Charles He comments on AI Could Defeat All Of Us Combined

Charles He Jun 11, 2022, 8:44 PM
6 points
0 ∶ 0
I haven’t read the OP (I haven’t read a full forum post in weeks and I don’t like reading, it’s better to like, close your eyes and try coming up with the entire thing from scratch and see if it matches, using high information tags to compare with, generated with a meta model) but I think this is a referral to the usual training/inference cost differences.

For example, you can run GPT-3 Davinci in a few seconds at trivial cost. But the training cost was millions of dollars and took a long time.

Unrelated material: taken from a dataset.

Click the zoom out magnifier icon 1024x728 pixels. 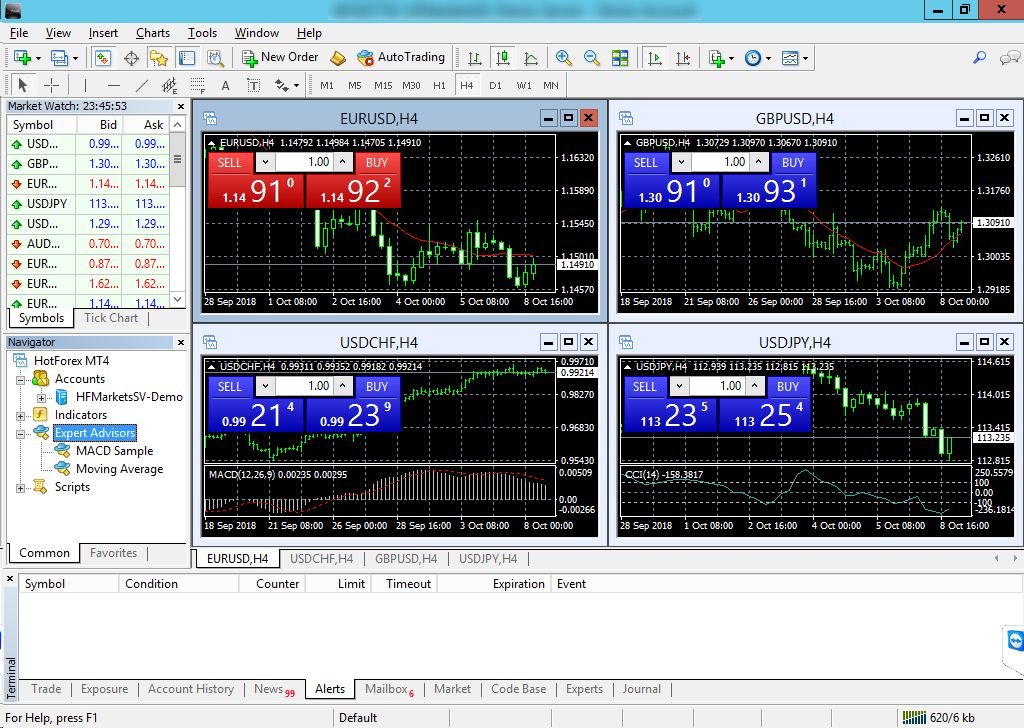pyautogui.click(x=591, y=58)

There are further considerations. For example, finding the architecture (stacking more things in Torch, fiddling with parameters, figuring out how to implement the Key Insight , etc.) for finding the first breakthrough model is probably further expensive and hard.
- Michael_Wiebe Jun 11, 2022, 9:00 PM
  3 points
  0 ∶ 0
  Parent
  Let $C_{T}$ be the computing power used to train the model. Is the idea that “if you could afford $C_{T}$ to train the model, then you can also afford $C_{T}$ for running models”?

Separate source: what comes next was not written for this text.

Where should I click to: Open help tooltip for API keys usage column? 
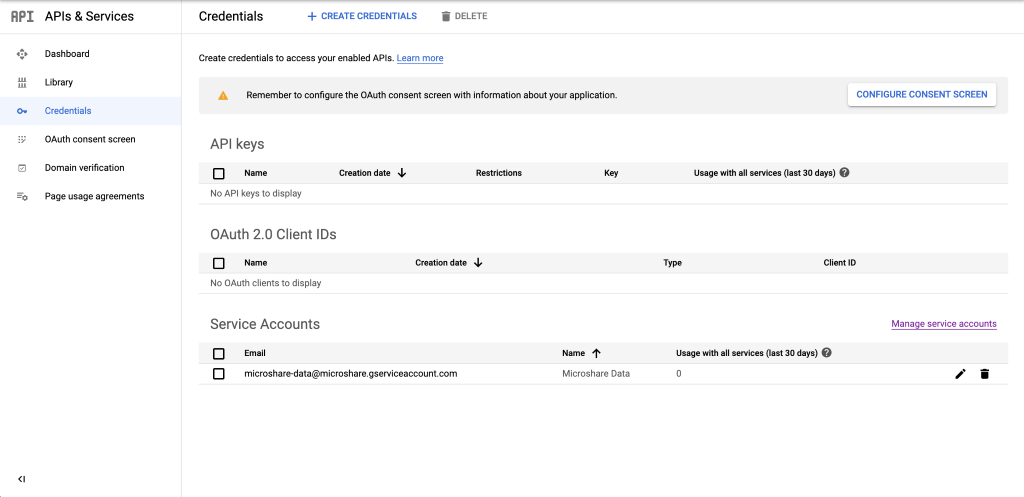click(x=844, y=173)
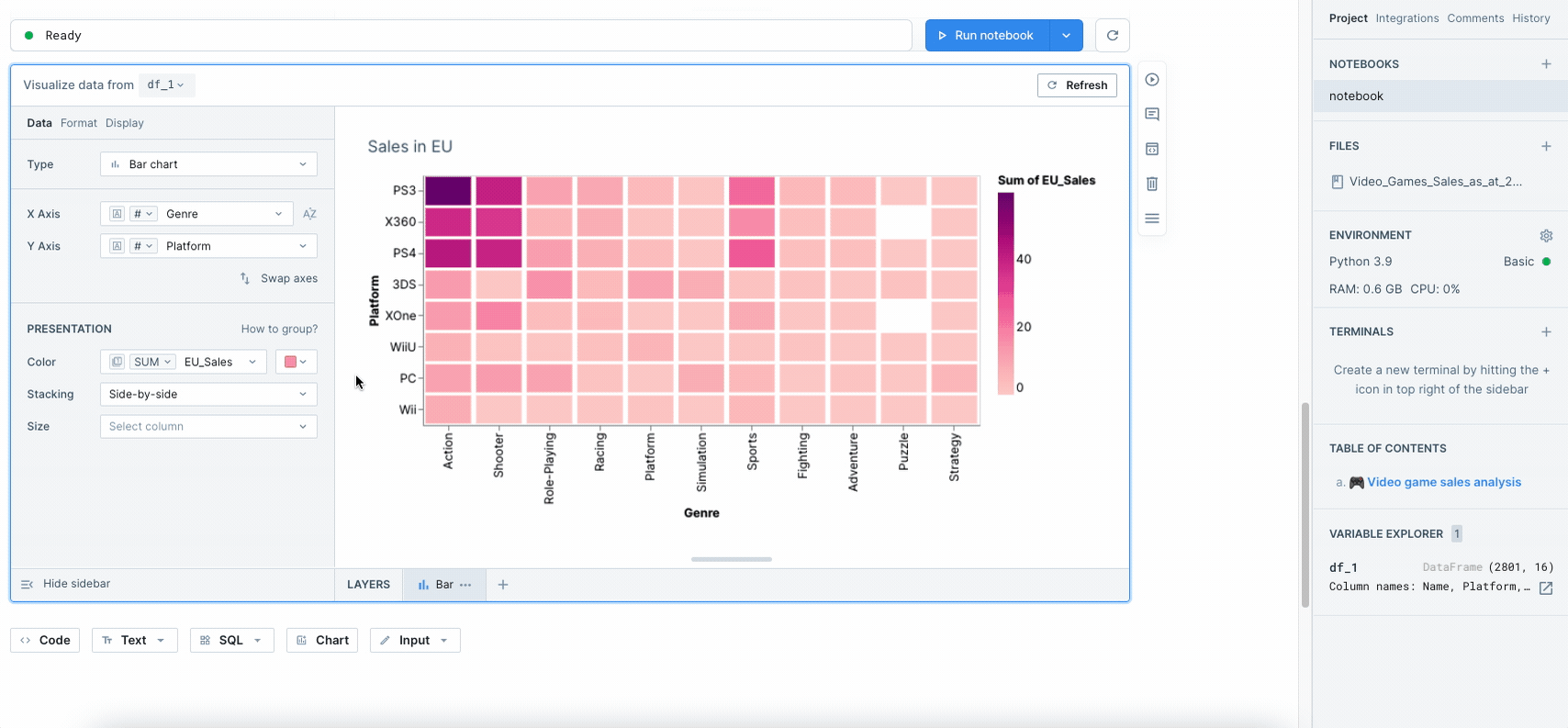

  Because that doesn’t seem obvious. What if you used 99% of your budget on training? Then you’d only be able to afford $0.01 \times C_{T}$ for running models.
  Or is this just an example to show that training costs >> running costs?

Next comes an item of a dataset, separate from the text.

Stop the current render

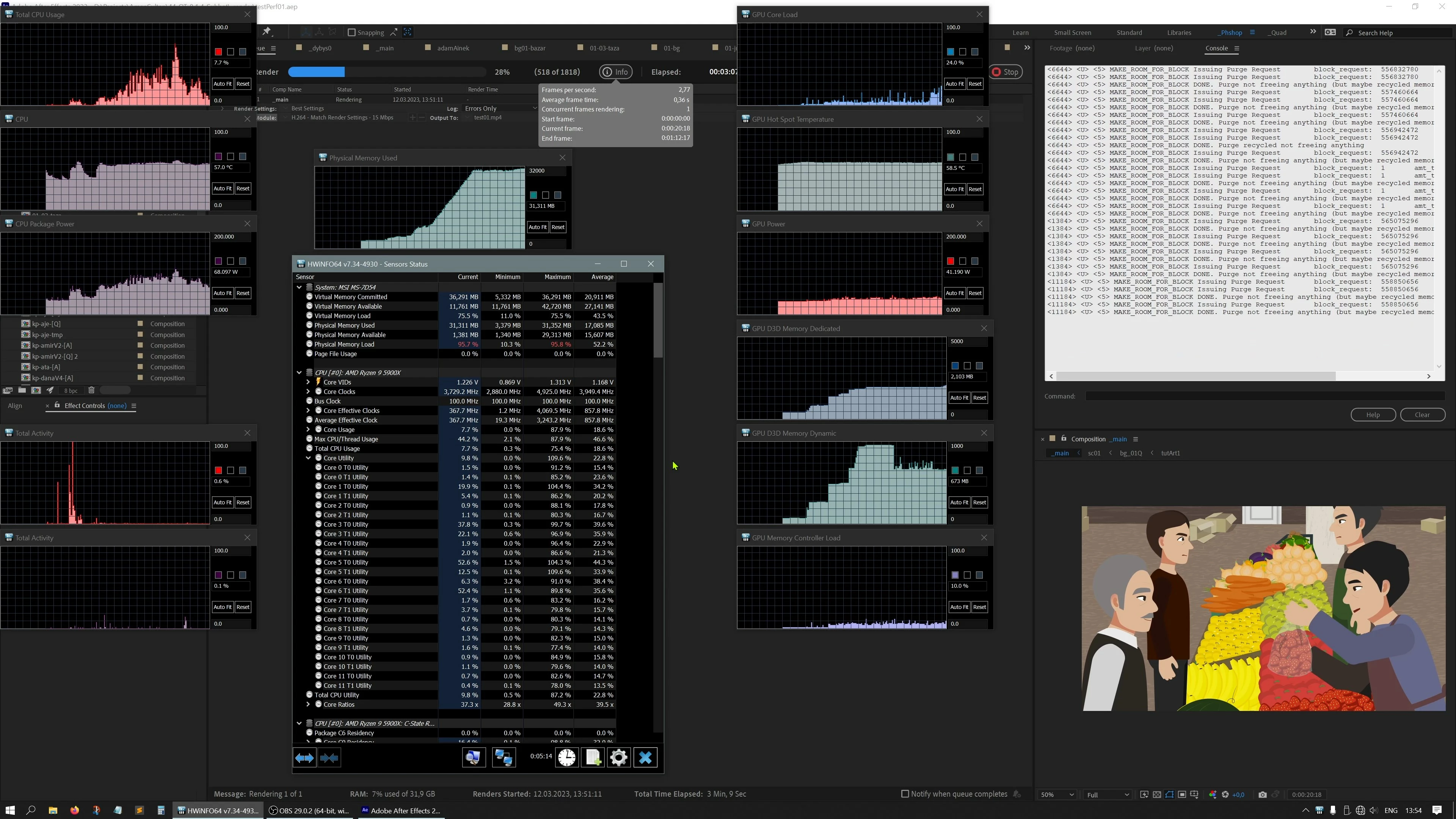[x=1006, y=72]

  - aogara Jun 11, 2022, 9:47 PM
    2 points
    0 ∶ 0
    Parent
    Yes, that’s how I understood it as well. If you spend the same amount on inference as you did on training, then you get a hell of a lot of inference.
    I would expect he’d also argue that, because companies are willing to spend tons of money on training, we should also expect them to be willing to spend lots on inference.
    - Michael_Wiebe Jun 11, 2022, 10:16 PM
      2 points
      0 ∶ 0
      Parent
      Do we know the expected cost for training an AGI? Is that within a single company’s budget?
      - aogara Jun 12, 2022, 12:38 AM
        10 points
        0 ∶ 0
        Parent
        Nearly impossible to answer. This report by OpenPhil gives it a hell of an effort, but could still be wrong by orders of magnitude. Most fundamentally, the amount of compute necessary for AGI might not be related to the amount of compute used by the human brain, because we don’t know how similar our algorithmic efficiency is compared to the brain’s.
        
        https://www.cold-takes.com/forecasting-transformative-ai-the-biological-anchors-method-in-a-nutshell/
  - Charles He Jun 11, 2022, 9:03 PM
    2 points
    0 ∶ 0
    Parent
    Yes, the last sentence is exactly correct.
    
    So like the terms of art here are “training” versus “inference”. I don’t have a reference or guide (because the relative size is not something that most people think about versus the absolute size of each individually) but if you google them and scroll through some papers or posts I think you will see some clear examples.
    - Charles He Jun 11, 2022, 9:10 PM
      2 points
      0 ∶ 0
      Parent
      Just LARPing here. I don’t really know anything about AI or machine learning.
      
      I guess in some deeper sense you are right and (my simulated version of) what Holden has written is imprecise.
      
      We don’t really see many “continuously” updating models where training continues live with use. So the mundane pattern we see today of inference, where we trivially running the instructions from the model (often on specific silicon made for inference) being much cheaper than training, may not apply for some reason, to the pattern that the out of control AI uses.
      
      It’s not impossible that if the system needs to be self improving, it has to provision a large fraction of its training cost, or something, continually.
      
      It’s not really clear what the “shape” of this “relative cost curve” would be, if this would be a short period of time, and it doesn’t make it any less dangerous.